Since the program began in July 2012, Oregon.gov says St. Charles Medical Center has seen emergency room visits by 144 frequent users in the Bend area drop by 49 percent during the first six months of the year. "That's 541 fewer ER visits by that group alone, reducing costs by an average of more than $3,100 per patient," the website states.
And Kaiser Health reports 40-year-old Jeremie Seals is someone who can attest to the benefits of the program. At the age of 35, he had a heart attack and now suffers from congestive heart failure. "I basically lived at the emergency department," he told Kaiser Health. "Ever since I'd had a heart attack, anytime my chest hurt, I'd either call the ambulance or go up to the hospital and I think it was also out of desperation to just get out of my car and off the street."
In fact, in 2011 he visited the emergency department at Oregon Health & Science University in Portland 15 times and was admitted to the hospital 11 times. But through the program's intervention, he only showed up at the ER four times in 2012 and had three inpatient admissions, The Daily Astorian reports.

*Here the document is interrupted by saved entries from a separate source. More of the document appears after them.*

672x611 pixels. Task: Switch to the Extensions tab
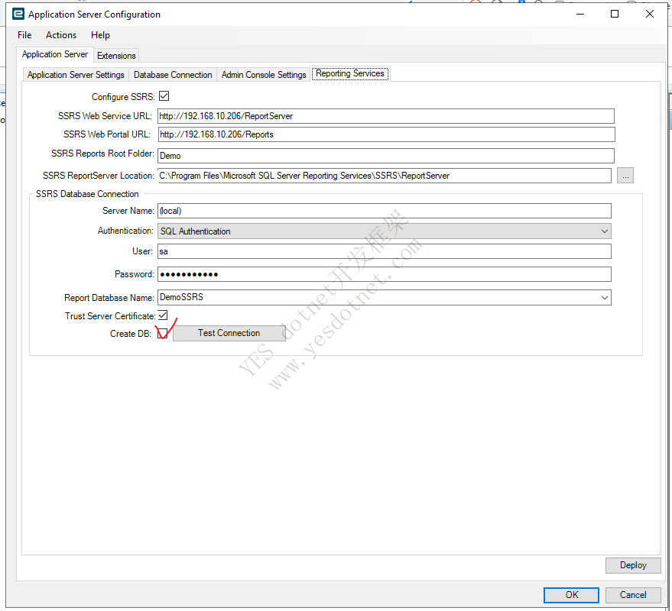[x=116, y=56]
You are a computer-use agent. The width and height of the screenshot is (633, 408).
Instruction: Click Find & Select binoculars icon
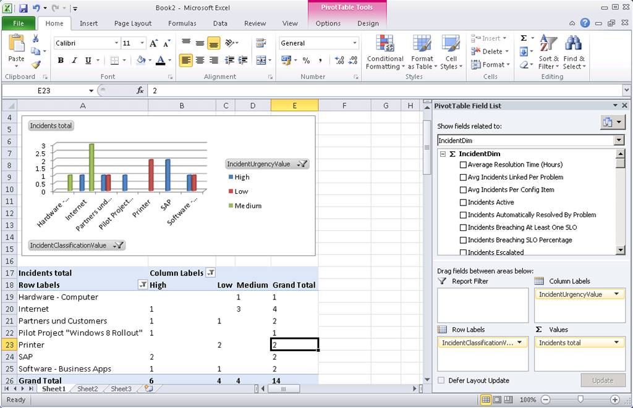click(x=574, y=53)
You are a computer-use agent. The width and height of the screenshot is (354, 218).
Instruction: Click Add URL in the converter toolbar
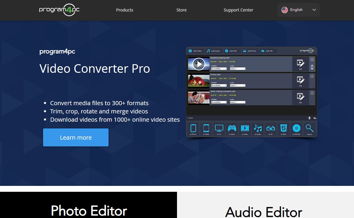click(x=267, y=51)
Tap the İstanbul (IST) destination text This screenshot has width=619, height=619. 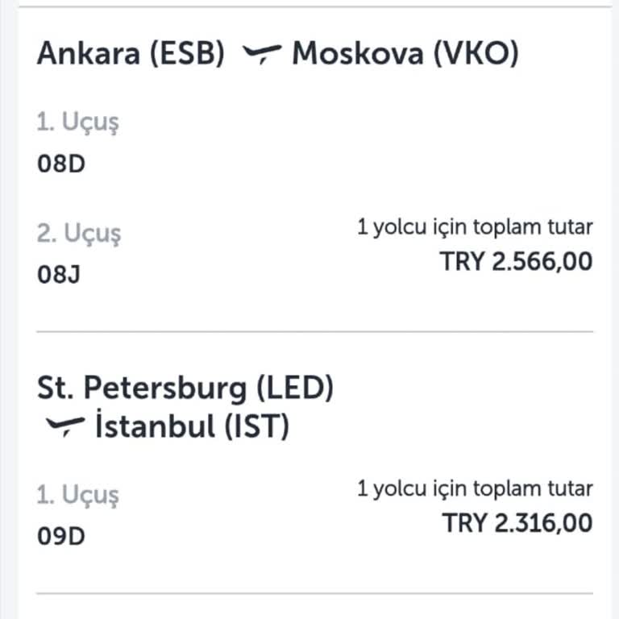[192, 426]
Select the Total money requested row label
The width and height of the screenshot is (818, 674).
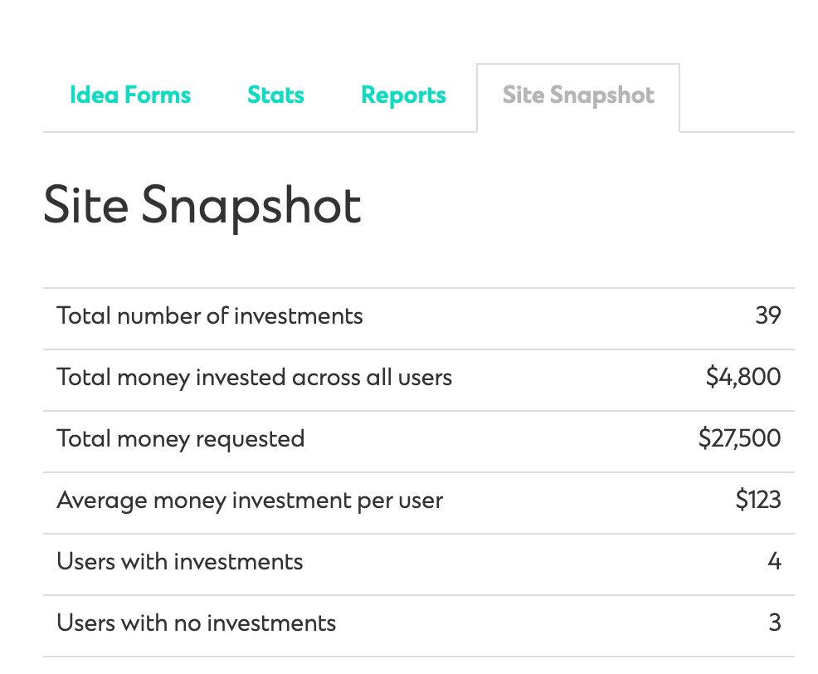click(x=181, y=439)
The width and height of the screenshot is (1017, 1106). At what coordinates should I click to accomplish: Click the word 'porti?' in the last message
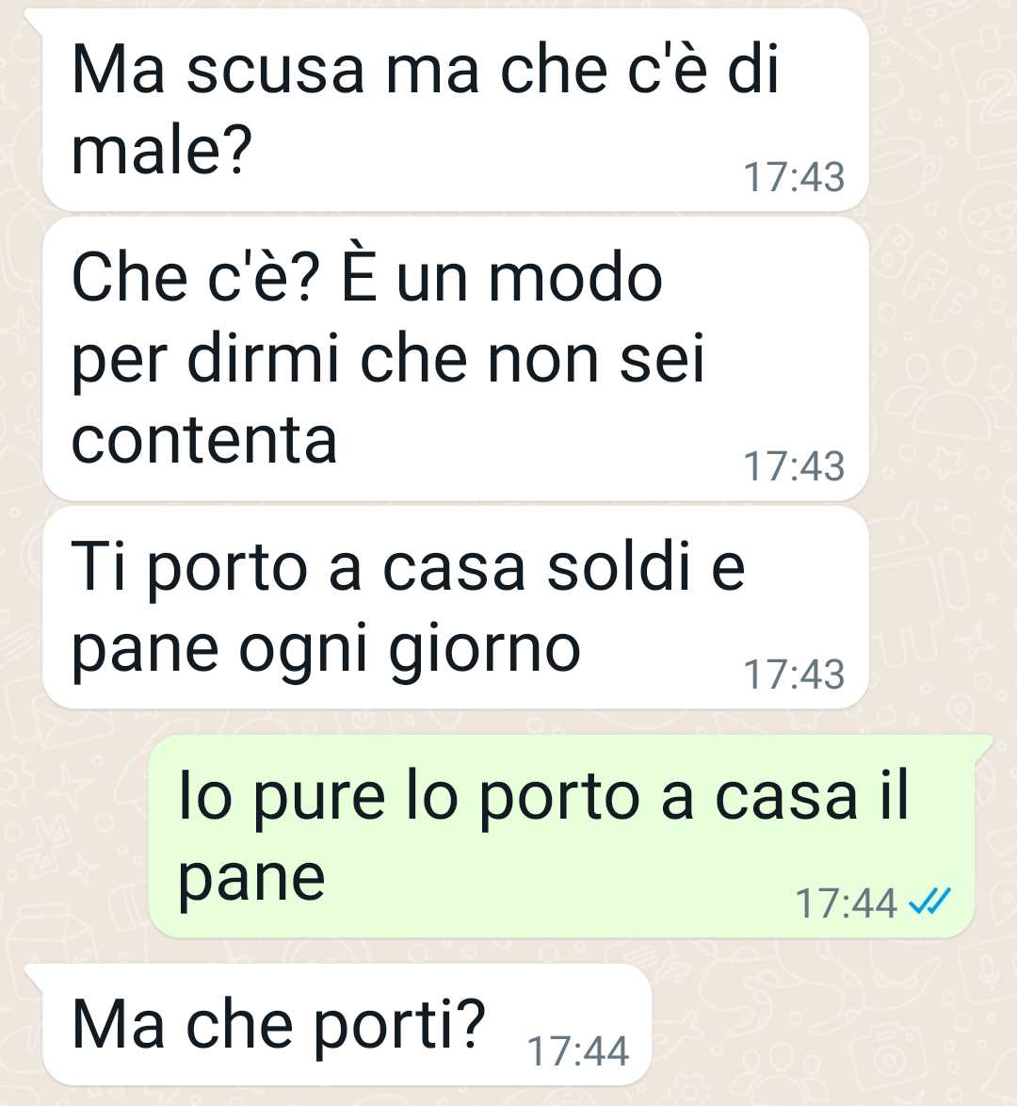click(400, 1024)
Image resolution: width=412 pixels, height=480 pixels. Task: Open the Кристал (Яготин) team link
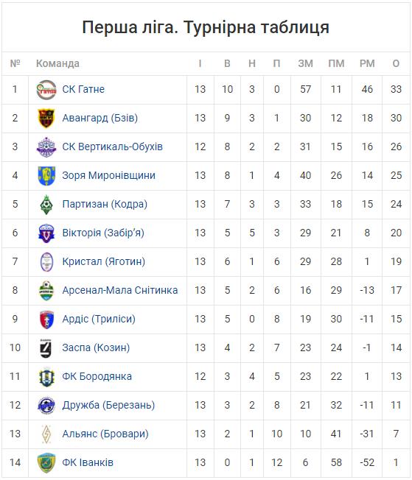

CareOregon, one of the organizations under the Health Share Oregon CCO, hasn't released the specific amount it costs to care for patients like Seals, but Rebecca Ramsey, director of community care at CareOregon, told the Daily Astorian there are significant savings even taking into account the $3,500 it costs to have an outreach worker for Health Share Oregon work with Seals..
Ramsey says just one inpatient admission for someone with Seals' medical problems can easily amount to $10 thousand, $20 thousand, even $30 thousand--depending on the length of the stay.